Saved data entries:
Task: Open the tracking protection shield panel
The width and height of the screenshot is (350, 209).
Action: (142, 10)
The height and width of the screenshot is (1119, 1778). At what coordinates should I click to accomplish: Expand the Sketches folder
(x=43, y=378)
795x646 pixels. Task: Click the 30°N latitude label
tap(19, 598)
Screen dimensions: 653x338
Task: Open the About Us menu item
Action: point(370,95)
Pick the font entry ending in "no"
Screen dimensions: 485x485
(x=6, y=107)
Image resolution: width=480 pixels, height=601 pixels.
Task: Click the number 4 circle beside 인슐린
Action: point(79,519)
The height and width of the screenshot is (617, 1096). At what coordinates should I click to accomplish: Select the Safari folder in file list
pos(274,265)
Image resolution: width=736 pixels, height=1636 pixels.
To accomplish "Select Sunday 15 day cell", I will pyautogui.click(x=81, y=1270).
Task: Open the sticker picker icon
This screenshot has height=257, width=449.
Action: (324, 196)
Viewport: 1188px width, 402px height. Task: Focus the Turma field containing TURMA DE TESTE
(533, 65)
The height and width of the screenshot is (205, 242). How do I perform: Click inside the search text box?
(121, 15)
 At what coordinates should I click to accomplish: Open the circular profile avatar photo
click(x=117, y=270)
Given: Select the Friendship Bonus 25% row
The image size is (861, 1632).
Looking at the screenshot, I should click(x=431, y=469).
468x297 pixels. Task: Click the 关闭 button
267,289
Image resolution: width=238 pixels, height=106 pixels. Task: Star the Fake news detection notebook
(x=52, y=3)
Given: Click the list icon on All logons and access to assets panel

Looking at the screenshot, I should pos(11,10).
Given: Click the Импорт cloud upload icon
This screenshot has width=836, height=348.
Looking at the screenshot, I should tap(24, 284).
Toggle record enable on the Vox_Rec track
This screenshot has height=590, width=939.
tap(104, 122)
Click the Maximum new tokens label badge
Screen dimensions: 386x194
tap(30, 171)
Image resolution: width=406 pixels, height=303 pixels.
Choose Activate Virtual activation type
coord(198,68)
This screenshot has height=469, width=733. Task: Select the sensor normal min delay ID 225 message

What you have to do:
Give back every entry, unchanged in any way.

Your response:
Task: Open the tracking protection shield panel
The width and height of the screenshot is (350, 209).
Action: (142, 10)
The height and width of the screenshot is (1119, 1778). At what coordinates should I click to accomplish: Expand the Sketches folder
(x=43, y=378)
795x646 pixels. Task: Click the 30°N latitude label
tap(19, 598)
Screen dimensions: 653x338
Task: Open the About Us menu item
Action: point(370,95)
Pick the font entry ending in "no"
Screen dimensions: 485x485
(x=6, y=107)
Image resolution: width=480 pixels, height=601 pixels.
Task: Click the number 4 circle beside 인슐린
Action: point(79,519)
The height and width of the screenshot is (617, 1096). At what coordinates should I click to accomplish: Select the Safari folder in file list
pos(274,265)
Image resolution: width=736 pixels, height=1636 pixels.
To accomplish "Select Sunday 15 day cell", I will pyautogui.click(x=81, y=1270).
Task: Open the sticker picker icon
This screenshot has height=257, width=449.
Action: (324, 196)
Viewport: 1188px width, 402px height. Task: Focus the Turma field containing TURMA DE TESTE
(533, 65)
The height and width of the screenshot is (205, 242). How do I perform: Click inside the search text box?
(121, 15)
 At what coordinates should I click to accomplish: Open the circular profile avatar photo
click(x=117, y=270)
Given: Select the Friendship Bonus 25% row
The image size is (861, 1632).
Looking at the screenshot, I should click(x=431, y=469).
468x297 pixels. Task: Click the 关闭 button
267,289
Image resolution: width=238 pixels, height=106 pixels. Task: Star the Fake news detection notebook
(x=52, y=3)
Given: Click the list icon on All logons and access to assets panel

Looking at the screenshot, I should pos(11,10).
Given: Click the Импорт cloud upload icon
This screenshot has width=836, height=348.
Looking at the screenshot, I should tap(24, 284).
Toggle record enable on the Vox_Rec track
This screenshot has height=590, width=939.
tap(104, 122)
Click the Maximum new tokens label badge
Screen dimensions: 386x194
tap(30, 171)
Image resolution: width=406 pixels, height=303 pixels.
Choose Activate Virtual activation type
coord(198,68)
This screenshot has height=469, width=733. Task: Select the sensor normal min delay ID 225 message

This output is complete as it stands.